Striving through Adversity

I enjoyed very much watching Hidden Figures, a film directed by Theodore Melfi, based in the book by Margot Lee Shetterly.  It brings us back to the unique and incredible untold story of Katherine Jonson (Taraji P. Henson), Dorothy Vaughan (Octavia Spencer) and Mary Jackson (Janelle Monae).  These three African-American women, engineers and mathematicians, worked at the newly created space agency NASA (between 1958-1963) at a time when the first human spaceflight program in the US was initiated.  It is a unique story of how these remarkable women contributed to the space program despite segregation barriers at a time when women in science were not even though off.  These three women scientists all contribute behind the launch into orbit of astronaut John Glenn, who made three orbits around earth in 1962, a stunning achievement that turned around the Space Race against the Soviet Union.

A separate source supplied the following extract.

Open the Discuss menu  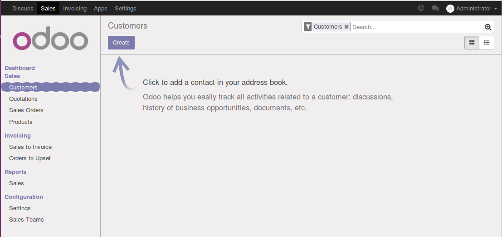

This historic film is definitively worth seeing because it inspires us even today (56 yrs later) as sadly we still struggle with lack of diversity, inclusion and equity in many aspects of society including in Science Technology Engineering and Math (STEM) careers. The story of these three visionary African American women scientists who moved gender and racial barriers against all odds can definitively inspire our generation to think big and be proactive and inclusive as we need more minorities to be part of the STEM workforce to solve the challenges that we face in the 21st century.